= Jan Smeterlin =

Polish pianist

Jan Smeterlin (7 February 1892 in Bielsko, Austro-Hungarian Empire – 18 January 1967 in London) was a Polish concert pianist. He is especially known as an interpreter of Frédéric Chopin and Karol Szymanowski.

==Life==
Jan Smeterlin was born as Hans Schmetterling. His father was Dr. Julius Schmetterling, a lawyer and board member of the Jewish Religious Community in Bielsko on behalf of the German assimilation party; his mother Amalia was also from the house also Schmetterling (they were first cousins). The Schmetterlings came to Bielsko from Grzymałów in Galicia. Under the name of Hans Schmetterling he gave concerts until 1923, when he appeared in the press as Jan Smeterling. From 1924, he used the name Jan Smeterlin.

Smeterlin performed his first concert at age seven, but despite exhibiting talent in his youth, he was forced to study law. He won a scholarship to study with pianist Leopold Godowsky while studying in Vienna. Godowsky was to be one of Smeterlin's most important teachers. Smeterlin made his professional debut in 1920.

Smeterlin was a cooking enthusiast and authored a posthumously published book of recipes. In her book Chocolate is Forever, Maida Heatter tells the story of how one of Smeterlin's recipes found a fan in the Queen Mother: "I originally got the recipe in 1962 from a food column by Clementine Paddleford in the New York Herald Tribune. Jan Smeterlin, the eminent pianist, picked up the recipe on a concert tour in Austria. When the Queen Mother was invited to tea at the home of some friends of the Smeterlins', the hostess baked the cake according to the Smeterlin's recipe. The Queen Mother loved it and asked for the recipe. Then–as the story goes–she served it often at her royal parties."

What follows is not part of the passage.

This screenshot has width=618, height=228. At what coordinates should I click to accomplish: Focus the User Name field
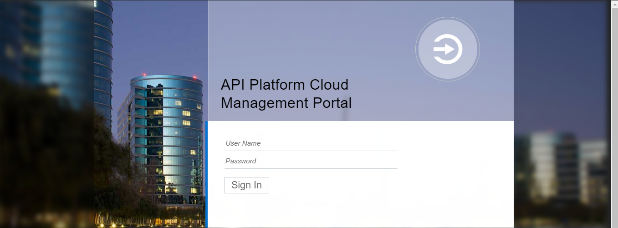point(311,143)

In his later years, Smeterlin and Didi, his wife, lived in New York City. Shortly after the couple returned to London in 1967, Smeterlin died.

==Szymanowski==
Over the course of his career, Smeterlin maintained a close relationship with Polish composer Karol Szymanowski, whose works he frequently performed. The two were both colleagues and friends, and Szymanowski dedicated of a volume of mazurkas to Smeterlin and later published the pair's letters to each other.

==Recordings==
Smeterlin recorded more music of Chopin than of any other composer. Over his career, Smeterlin recorded for the Philips, Mace, Allegro, Polydor, and RCA Victor recording labels.